Ieri in apertura di seduta ancora non era stato trovato un accordo e così i lavori d’aula sono stati aperti e rinviati alle 18 dal vicepresidente Antonio Venturino. Il centrodestra ha chiesto ancora una volta l’elezione diretta quantomeno del presidente dei Consorzi, il governo punta ad allargare la platea dei votanti ai consiglieri comunali che formano il Consorzio. Ovviamente il termine degli emendamenti, che in un primo tempo era stato fissato alle 20 di mercoledì, è slittato al giovedì sera. Si avvicina pericolosamente la scadenza del 15, se, in caso di mancato varo del testo, si dovrebbe tornare a votare per gli organismi degli enti. Deluso il deputato regionale del Pd Antonello Cracolici, presidente della commissione Affari istituzionali: "Se si tornasse a votare per le province si sancirebbe il fallimento di questa legislatura. Sarebbe una iattura per la nostra regione, un vero e proprio baratro nel quale finirebbero anche coloro che si oppongono alla soppressione delle province". Il capo dell’opposizione all’Ars, Nello Musumeci ha detto che "Buona parte della maggioranza vorrebbe che si tornasse a votare per le province. Ci vorrebbe più coraggio da parte dei colleghi della maggioranza: farebbero bene a dire che questa riforma è una vergogna, un pasticcio indigeribile".

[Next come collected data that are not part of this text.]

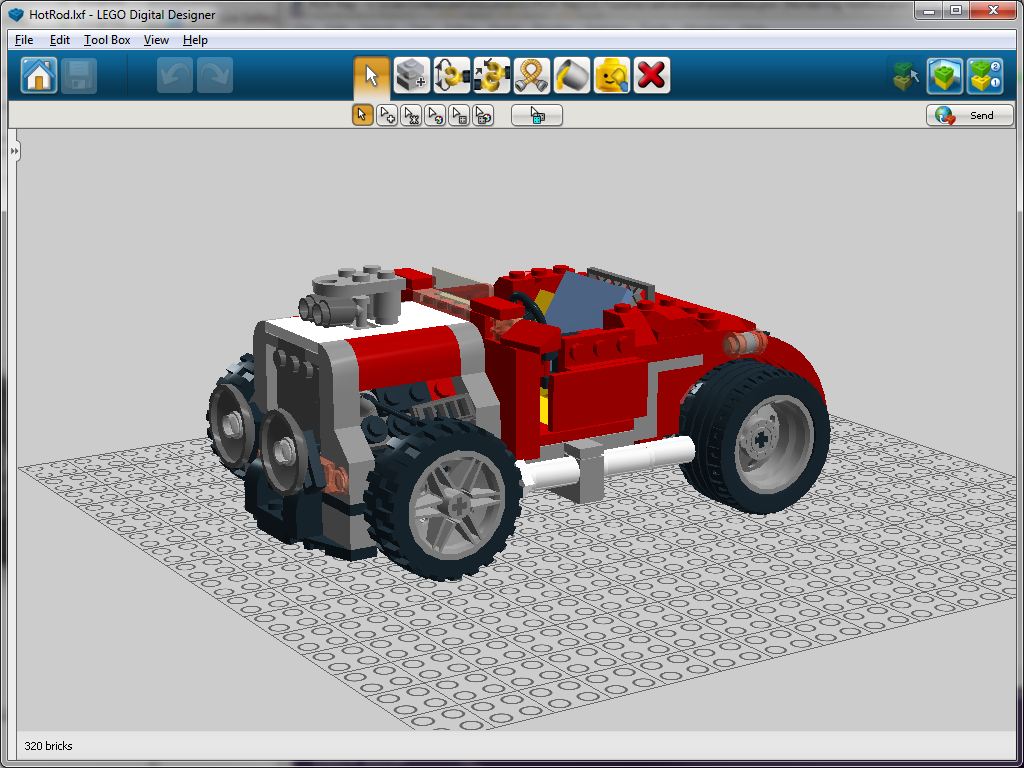Click the Save icon in toolbar
The image size is (1024, 768).
[x=79, y=74]
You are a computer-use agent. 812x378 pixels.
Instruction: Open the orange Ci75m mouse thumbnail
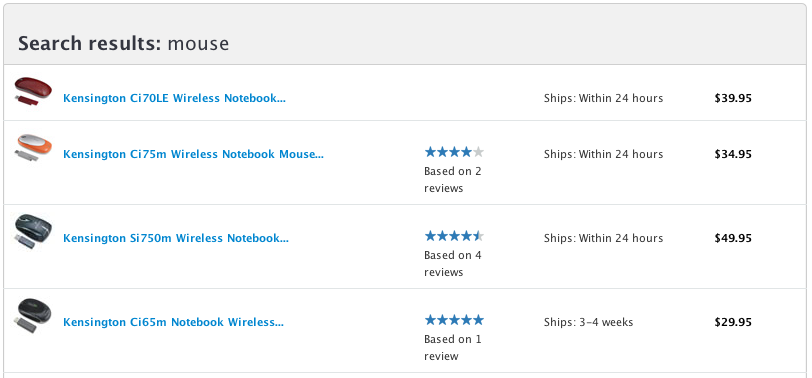pyautogui.click(x=33, y=147)
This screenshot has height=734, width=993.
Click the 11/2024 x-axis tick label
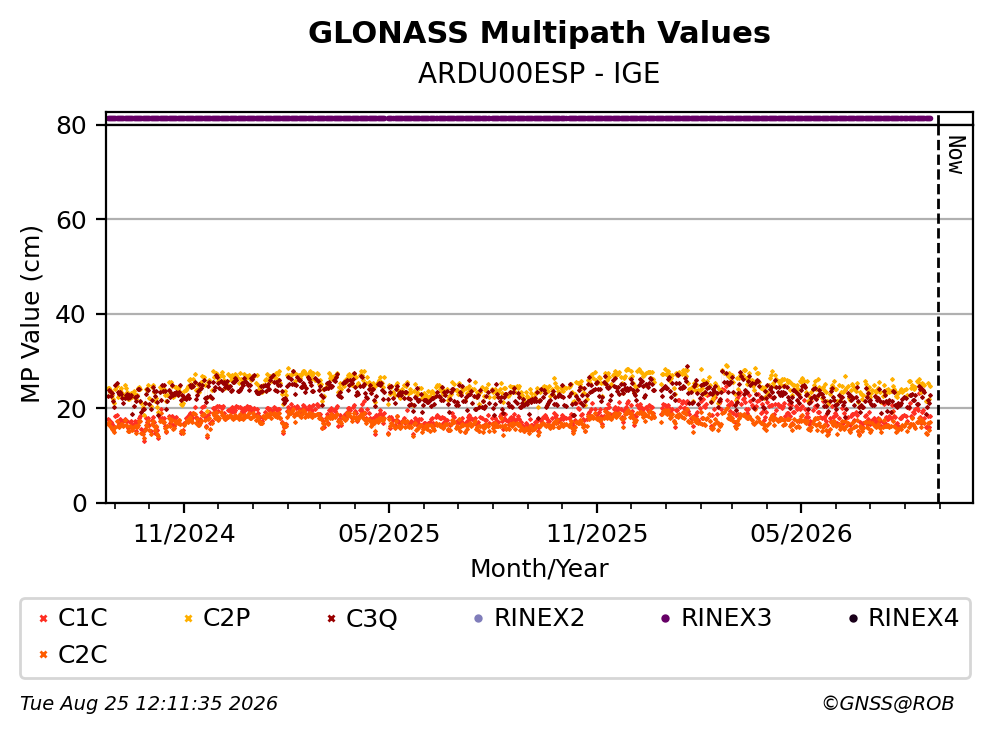[x=184, y=534]
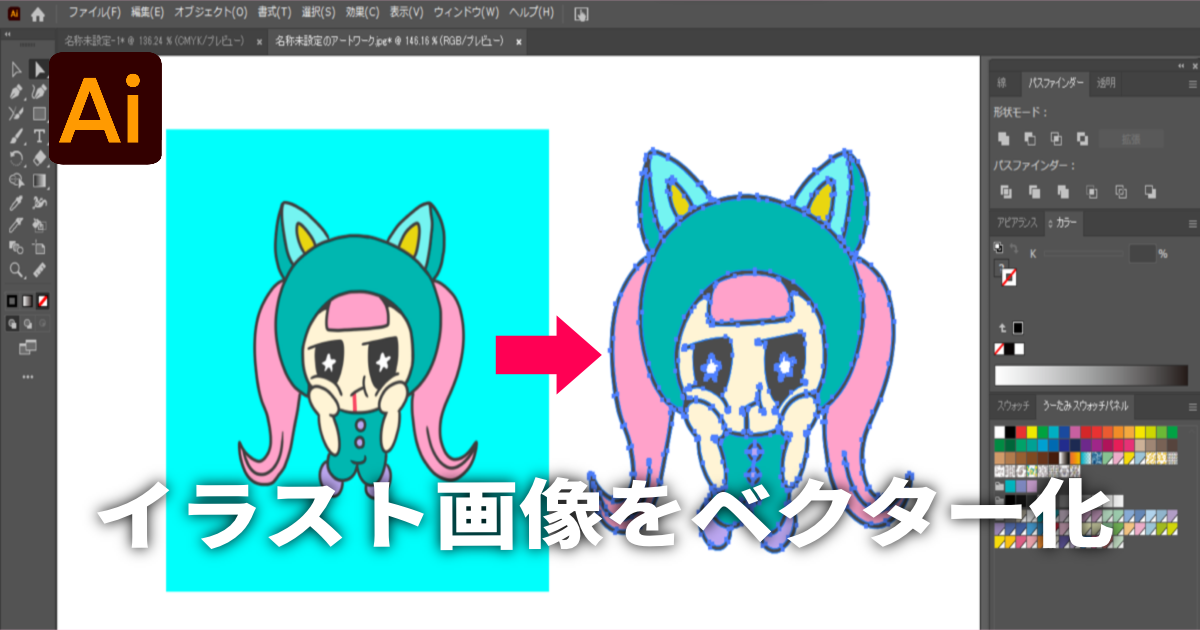Click the Unite shape mode in Pathfinder

pos(1004,139)
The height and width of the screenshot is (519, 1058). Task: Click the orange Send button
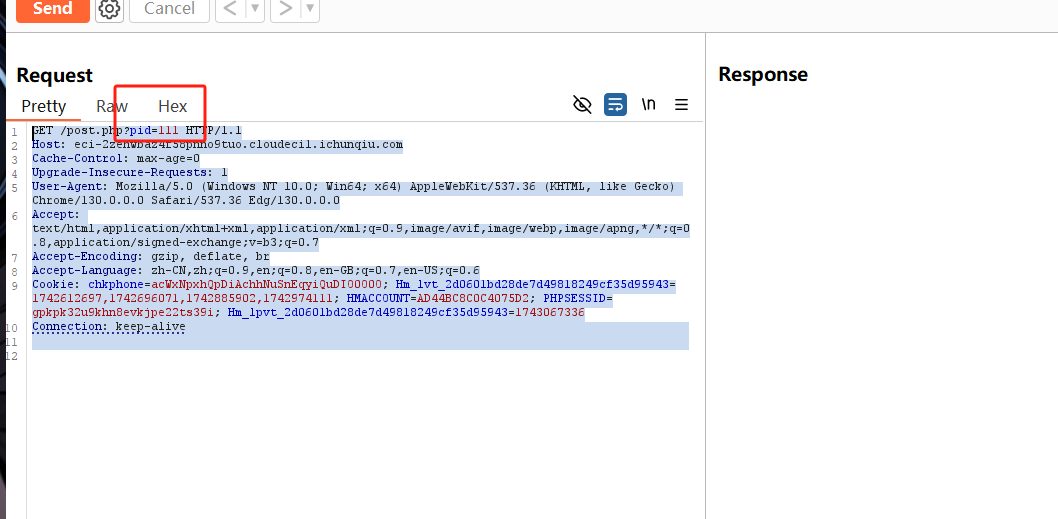52,9
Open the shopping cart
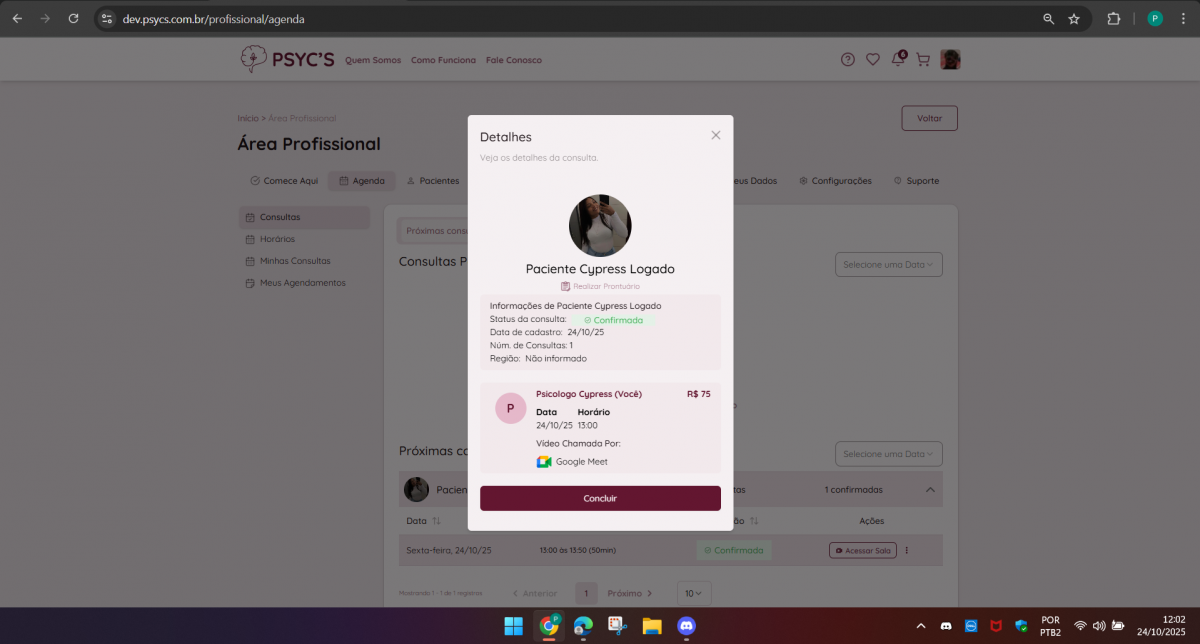Viewport: 1200px width, 644px height. point(923,60)
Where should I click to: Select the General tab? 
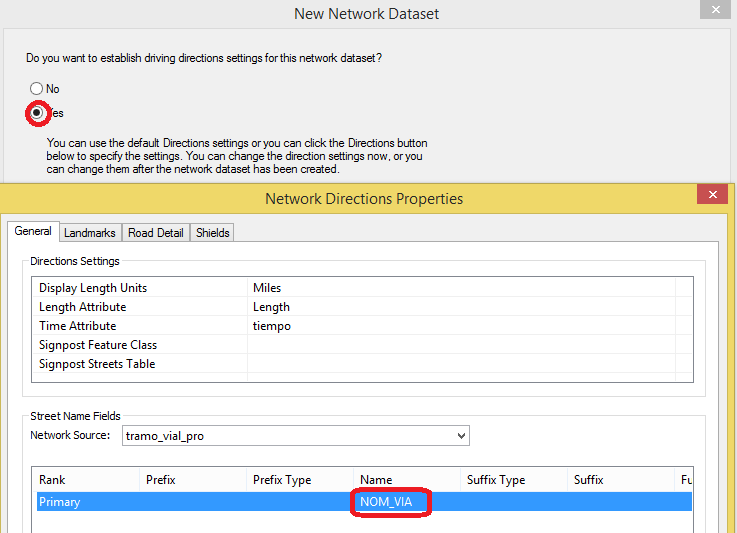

Gianfranco Vullo del Pd ha detto che "All’Ars c’è un partito in agguato fatto da chi vuole far votare a maggio e dunque lavora ad affossare la legge". Il Movimento 5 stelle si è rivolto al web, affidando ai cittadini la decisione sulla posizione da assumere sulla riforma.
Si sono susseguite per ore riunioni di maggioranza alla presenza del Governatore Crocetta per trovare un accordo su una riforma condivisa. In alternativa l’Ars rinvierà ad altra data e il Governo dovrà prorogare i commissari che per ora si stanno occupando di gestire le province in via di estinzione.
Intanto in Commissione Attività produttive si affronta il problema del settore agrumicolo. I componenti della commissione si recheranno martedì prossimo a Palagonia (Catania). Alla trasferta, richiesta dal deputato M5S Giancarlo Cancelleri, parteciperà anche l’assessore alle Risorse agricole e alimentari, Dario Cartabellotta. "Bisogna uscire dalla logica dell’emergenza – afferma Cancelleri – e cominciare a pianificare interventi di sostegno con una solida progettualità alla base. Il distretto Agrumi di Sicilia, presieduto dalla dottoressa Argentati, rappresenta uno strumento oramai necessario, al quale l’assessore Cartabellotta deve dare, con decreto, l’importanza dell’unica interfaccia con la quale l’amministrazione regionale deve dialogare e programmare per le possibilità e le criticità di questo settore”.